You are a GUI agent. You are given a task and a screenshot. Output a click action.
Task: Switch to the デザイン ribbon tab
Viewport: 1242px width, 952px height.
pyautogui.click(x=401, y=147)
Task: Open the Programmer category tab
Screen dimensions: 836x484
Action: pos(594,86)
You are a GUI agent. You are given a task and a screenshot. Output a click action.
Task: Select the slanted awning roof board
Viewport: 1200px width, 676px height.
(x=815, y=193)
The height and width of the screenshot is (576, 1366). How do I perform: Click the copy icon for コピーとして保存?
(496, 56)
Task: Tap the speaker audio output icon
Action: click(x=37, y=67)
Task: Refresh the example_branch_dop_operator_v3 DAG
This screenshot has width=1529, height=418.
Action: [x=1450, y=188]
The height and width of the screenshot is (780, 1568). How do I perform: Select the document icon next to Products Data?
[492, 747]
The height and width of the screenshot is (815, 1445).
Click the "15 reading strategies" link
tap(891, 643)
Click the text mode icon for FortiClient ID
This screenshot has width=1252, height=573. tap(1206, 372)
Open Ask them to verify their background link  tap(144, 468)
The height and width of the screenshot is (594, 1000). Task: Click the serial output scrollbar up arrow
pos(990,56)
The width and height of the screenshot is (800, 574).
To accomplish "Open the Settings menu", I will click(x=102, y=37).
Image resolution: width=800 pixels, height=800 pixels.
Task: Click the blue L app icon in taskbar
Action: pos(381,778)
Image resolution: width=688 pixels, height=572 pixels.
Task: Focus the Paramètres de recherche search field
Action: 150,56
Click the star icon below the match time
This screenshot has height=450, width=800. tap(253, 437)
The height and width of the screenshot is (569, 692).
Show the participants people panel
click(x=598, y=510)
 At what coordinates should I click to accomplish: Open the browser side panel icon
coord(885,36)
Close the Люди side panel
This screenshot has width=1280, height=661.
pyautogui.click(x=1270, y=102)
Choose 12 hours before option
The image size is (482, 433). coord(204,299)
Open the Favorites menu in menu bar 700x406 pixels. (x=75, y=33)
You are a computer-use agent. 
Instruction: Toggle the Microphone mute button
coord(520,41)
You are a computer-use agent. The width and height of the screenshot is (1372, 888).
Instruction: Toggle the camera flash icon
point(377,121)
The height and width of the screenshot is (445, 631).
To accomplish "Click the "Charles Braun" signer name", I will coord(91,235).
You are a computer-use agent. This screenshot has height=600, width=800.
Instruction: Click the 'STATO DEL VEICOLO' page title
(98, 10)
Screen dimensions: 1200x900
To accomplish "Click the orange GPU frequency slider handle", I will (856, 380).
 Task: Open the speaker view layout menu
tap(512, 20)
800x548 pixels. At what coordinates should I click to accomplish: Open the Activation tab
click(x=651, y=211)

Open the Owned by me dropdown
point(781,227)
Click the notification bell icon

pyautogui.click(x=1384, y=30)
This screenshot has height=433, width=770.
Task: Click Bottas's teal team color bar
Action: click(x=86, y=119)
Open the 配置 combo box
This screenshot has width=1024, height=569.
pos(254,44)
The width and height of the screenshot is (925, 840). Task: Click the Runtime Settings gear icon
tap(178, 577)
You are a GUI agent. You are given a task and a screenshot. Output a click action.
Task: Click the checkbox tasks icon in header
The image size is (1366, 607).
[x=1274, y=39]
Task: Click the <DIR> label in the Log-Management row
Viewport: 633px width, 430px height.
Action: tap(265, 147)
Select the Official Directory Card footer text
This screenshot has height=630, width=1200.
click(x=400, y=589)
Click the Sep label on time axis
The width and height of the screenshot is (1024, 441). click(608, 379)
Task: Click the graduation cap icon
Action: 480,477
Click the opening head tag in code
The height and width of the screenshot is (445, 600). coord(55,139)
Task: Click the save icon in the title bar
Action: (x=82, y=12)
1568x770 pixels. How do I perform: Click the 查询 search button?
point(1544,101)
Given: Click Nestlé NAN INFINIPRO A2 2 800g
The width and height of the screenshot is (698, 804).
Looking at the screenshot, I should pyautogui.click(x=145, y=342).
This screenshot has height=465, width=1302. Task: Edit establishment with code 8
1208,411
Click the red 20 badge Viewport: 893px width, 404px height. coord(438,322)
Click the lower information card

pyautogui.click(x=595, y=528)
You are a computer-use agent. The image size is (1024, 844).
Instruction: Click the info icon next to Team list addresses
_ _ _ _ _
Your instructions
From the material above, set down exactly the lines between the line holding "The height and width of the screenshot is (780, 1568)." and the line holding "Open Ask them", inclusive. Include nothing else.

Answer
The height and width of the screenshot is (780, 1568). How do I perform: Select the document icon next to Products Data?
[492, 747]
The height and width of the screenshot is (815, 1445).
Click the "15 reading strategies" link
tap(891, 643)
Click the text mode icon for FortiClient ID
This screenshot has width=1252, height=573. tap(1206, 372)
Open Ask them to verify their background link  tap(144, 468)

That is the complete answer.